# Requirement
Find every line in the entries below that contains the string "word", and copy each of those lines.

# Input for this task

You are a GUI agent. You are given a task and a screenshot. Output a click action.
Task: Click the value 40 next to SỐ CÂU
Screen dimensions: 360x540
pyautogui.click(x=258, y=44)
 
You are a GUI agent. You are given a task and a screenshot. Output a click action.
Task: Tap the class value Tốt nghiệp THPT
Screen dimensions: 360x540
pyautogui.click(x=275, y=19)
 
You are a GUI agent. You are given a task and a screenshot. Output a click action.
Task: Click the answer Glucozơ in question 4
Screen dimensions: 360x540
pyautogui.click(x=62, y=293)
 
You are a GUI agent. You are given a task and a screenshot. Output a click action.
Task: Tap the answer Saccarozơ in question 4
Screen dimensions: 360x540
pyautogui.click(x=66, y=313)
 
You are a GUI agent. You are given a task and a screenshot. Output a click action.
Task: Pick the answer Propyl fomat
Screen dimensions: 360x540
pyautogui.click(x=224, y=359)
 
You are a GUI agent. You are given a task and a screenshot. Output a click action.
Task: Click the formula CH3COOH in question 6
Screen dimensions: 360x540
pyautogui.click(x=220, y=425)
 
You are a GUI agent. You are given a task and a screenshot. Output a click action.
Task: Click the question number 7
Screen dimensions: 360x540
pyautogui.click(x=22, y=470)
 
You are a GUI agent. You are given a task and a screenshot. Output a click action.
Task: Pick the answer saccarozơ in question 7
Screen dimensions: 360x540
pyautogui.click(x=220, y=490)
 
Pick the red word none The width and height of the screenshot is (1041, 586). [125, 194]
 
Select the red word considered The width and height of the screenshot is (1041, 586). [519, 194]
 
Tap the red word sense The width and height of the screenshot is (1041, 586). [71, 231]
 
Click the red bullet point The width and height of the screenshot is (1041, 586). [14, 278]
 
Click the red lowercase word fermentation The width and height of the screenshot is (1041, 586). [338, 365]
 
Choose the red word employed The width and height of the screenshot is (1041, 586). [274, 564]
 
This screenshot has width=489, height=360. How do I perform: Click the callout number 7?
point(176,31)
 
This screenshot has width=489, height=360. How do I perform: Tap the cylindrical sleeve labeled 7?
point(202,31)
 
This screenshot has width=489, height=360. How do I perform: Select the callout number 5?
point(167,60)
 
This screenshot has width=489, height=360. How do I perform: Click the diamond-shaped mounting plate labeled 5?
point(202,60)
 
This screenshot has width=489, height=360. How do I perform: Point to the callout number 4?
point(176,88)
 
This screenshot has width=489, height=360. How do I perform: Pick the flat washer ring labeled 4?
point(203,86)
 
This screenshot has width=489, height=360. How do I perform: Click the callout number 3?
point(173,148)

# Answer to this problem
Pick the red word none The width and height of the screenshot is (1041, 586). [125, 194]
Select the red word considered The width and height of the screenshot is (1041, 586). [519, 194]
Tap the red word sense The width and height of the screenshot is (1041, 586). [71, 231]
Click the red lowercase word fermentation The width and height of the screenshot is (1041, 586). [338, 365]
Choose the red word employed The width and height of the screenshot is (1041, 586). [274, 564]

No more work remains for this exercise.